*** DATA ***

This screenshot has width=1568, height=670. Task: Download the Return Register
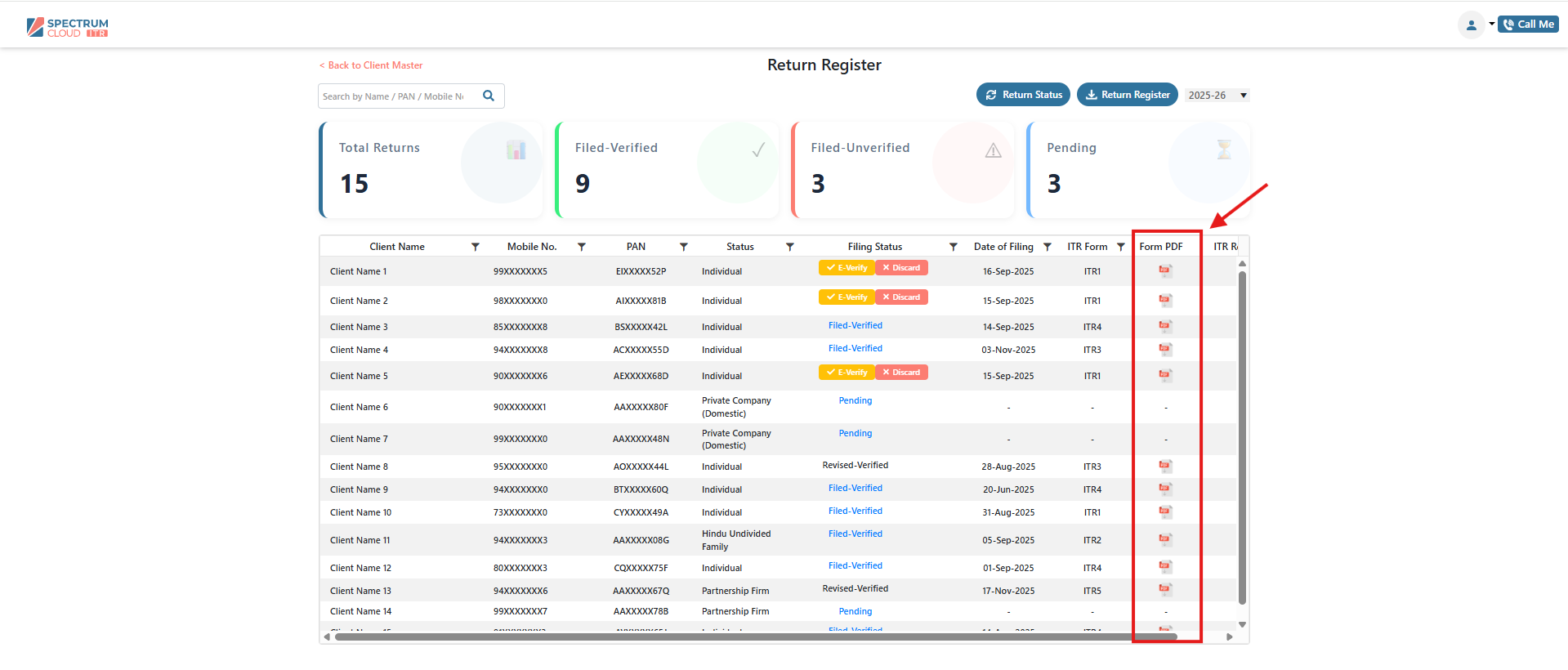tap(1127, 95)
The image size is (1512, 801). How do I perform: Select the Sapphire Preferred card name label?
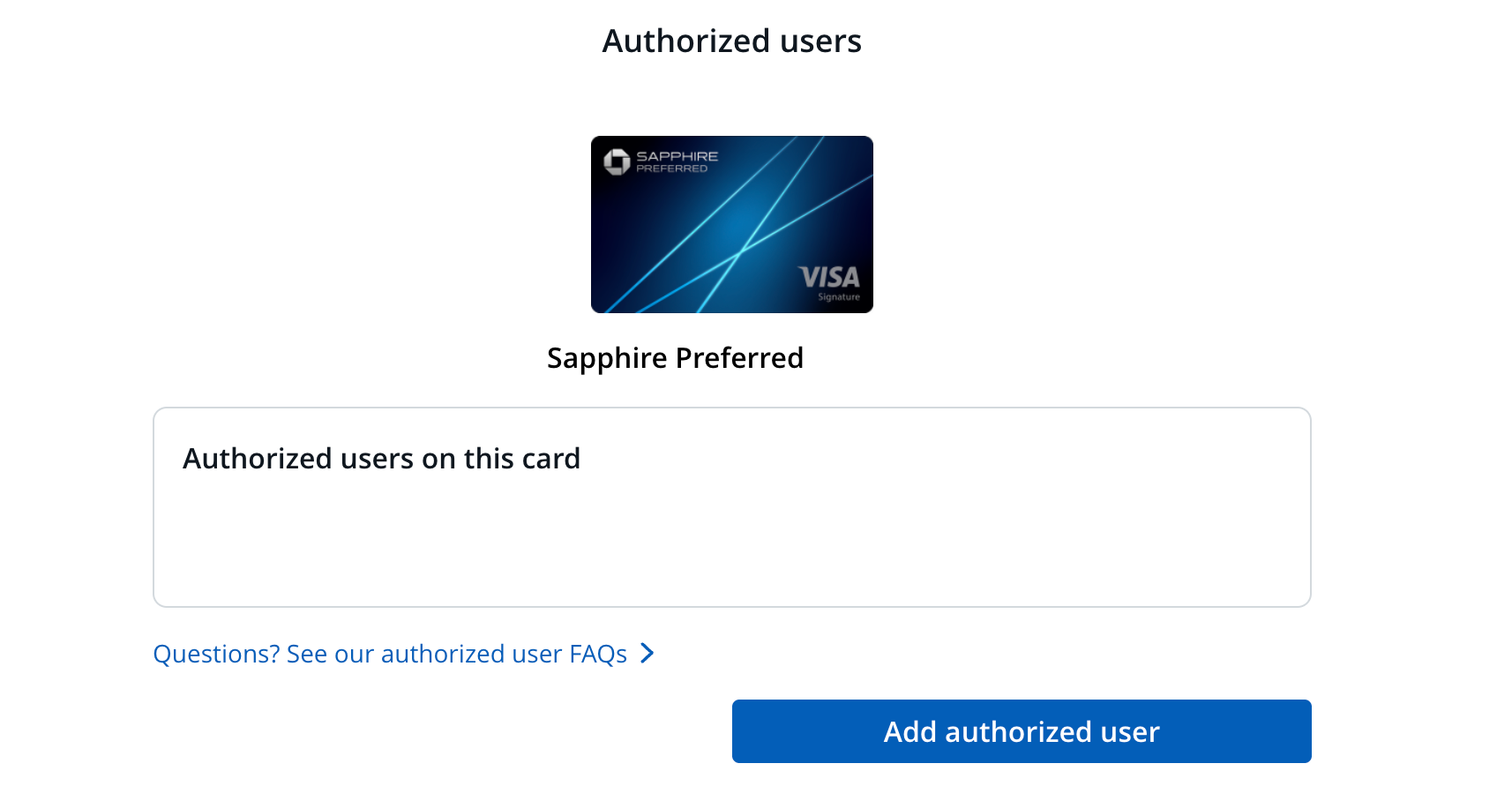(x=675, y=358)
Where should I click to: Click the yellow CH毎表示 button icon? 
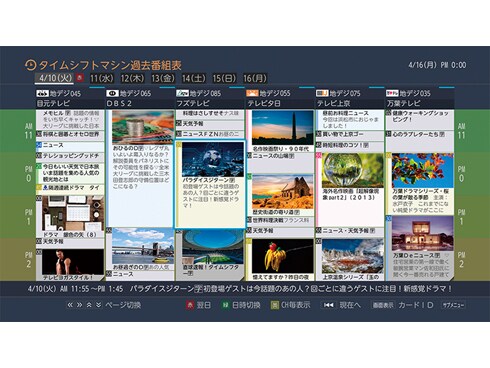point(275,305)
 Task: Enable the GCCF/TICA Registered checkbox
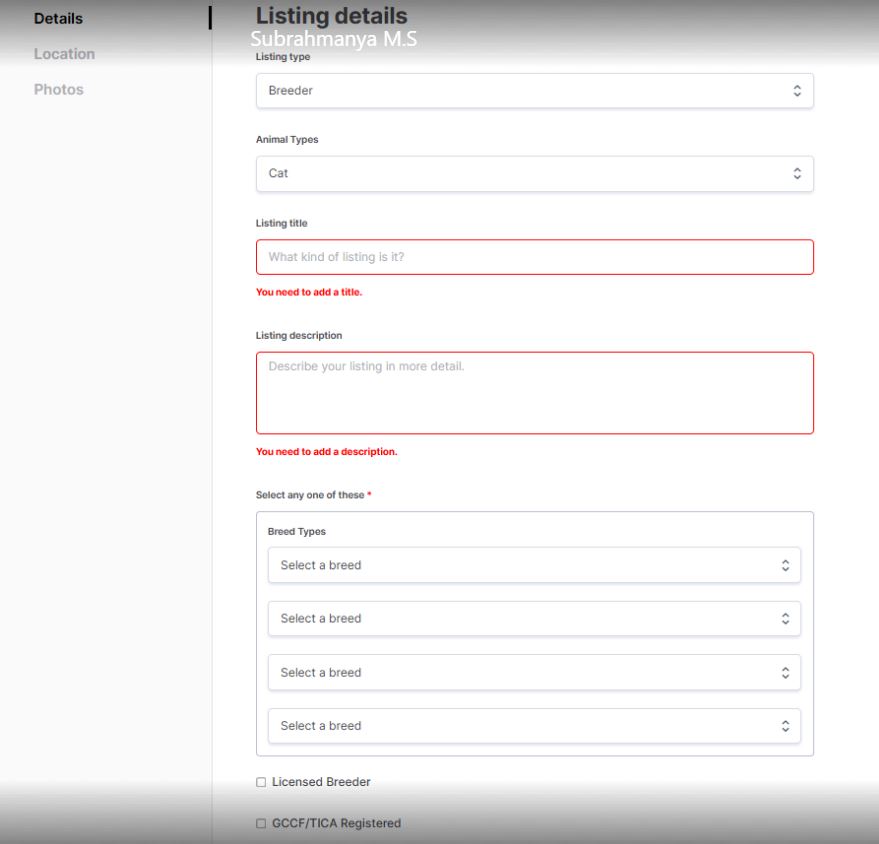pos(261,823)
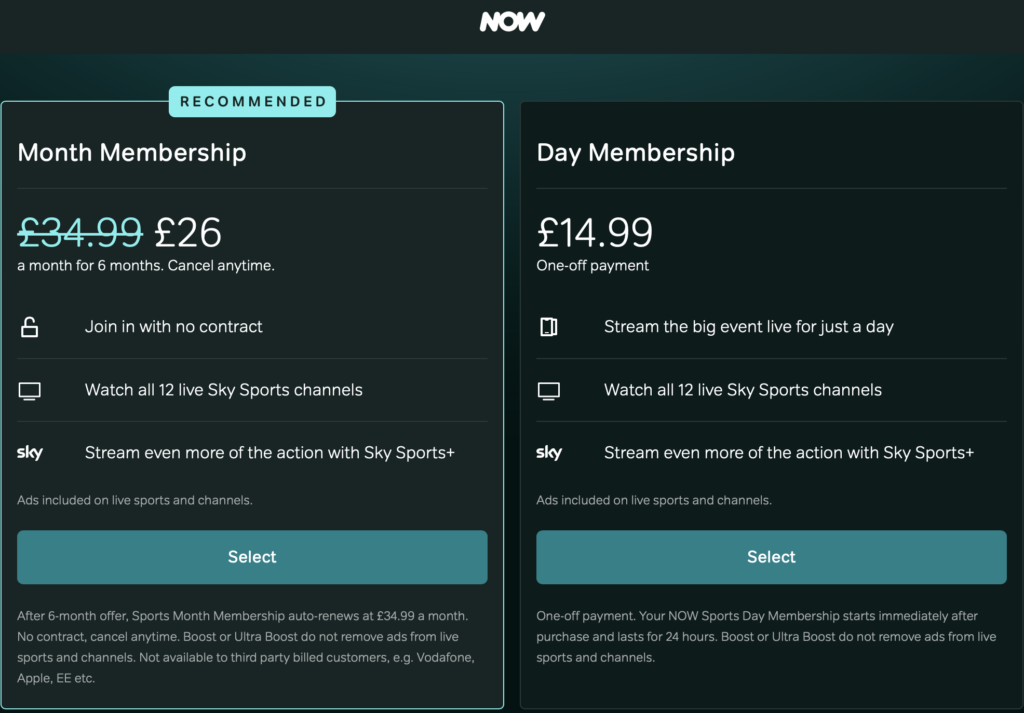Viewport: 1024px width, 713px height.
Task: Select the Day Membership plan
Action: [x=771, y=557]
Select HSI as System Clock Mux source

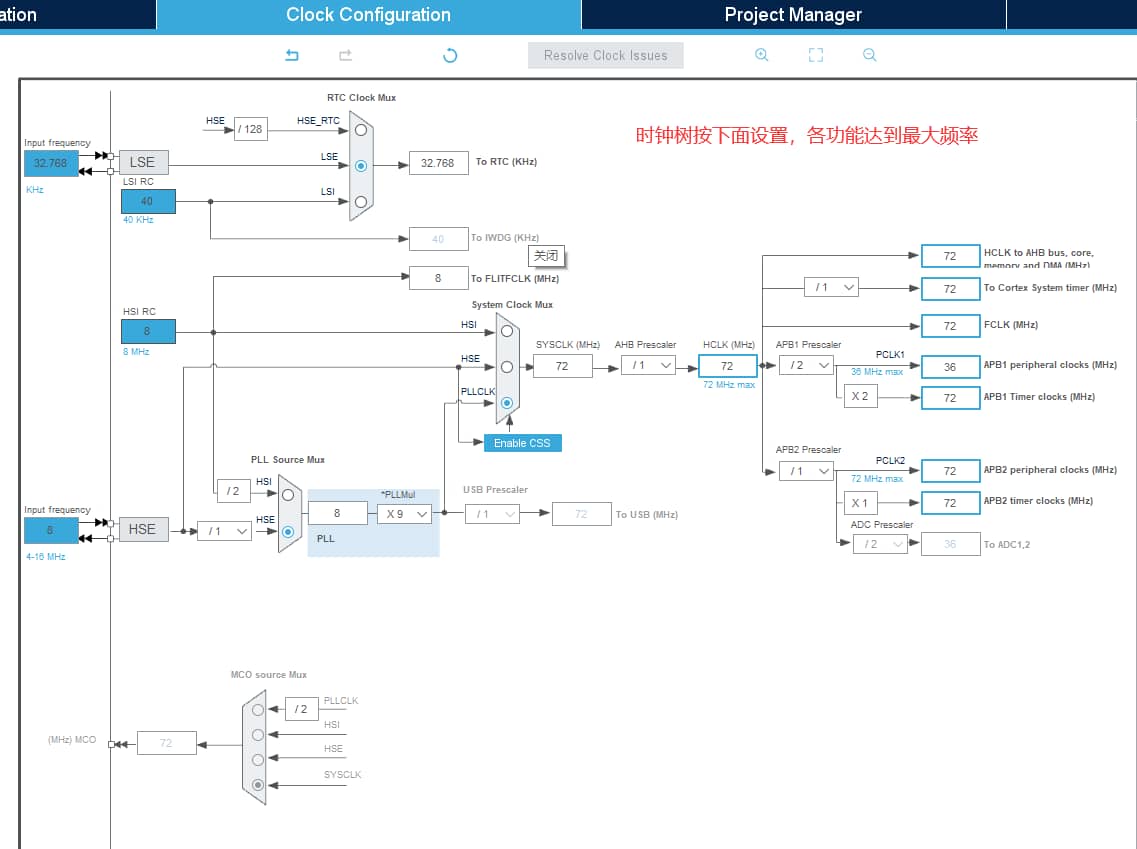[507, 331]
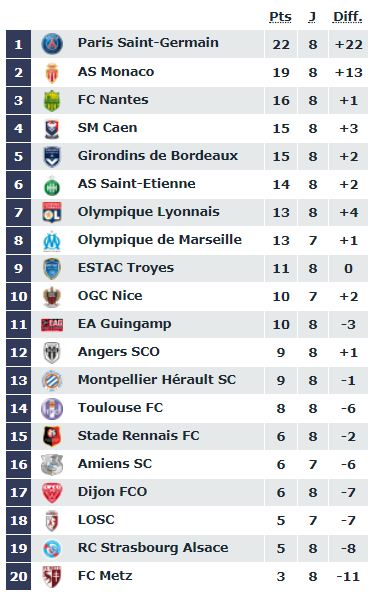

*** End of DATA ***

Without the pictures, repeat every record above exactly as written.

ANSWER FOR THE TASK =
This screenshot has width=1568, height=670. Task: Download the Return Register
tap(1127, 95)
The image size is (1512, 801). How do I perform: Select the Sapphire Preferred card name label?
(x=675, y=358)
Where should I click to: Click the yellow CH毎表示 button icon? 
point(275,305)
 Task: Enable the GCCF/TICA Registered checkbox
pos(261,823)
Viewport: 1024px width, 713px height.
Task: Select the Day Membership plan
Action: [x=771, y=557]
Select HSI as System Clock Mux source

[507, 331]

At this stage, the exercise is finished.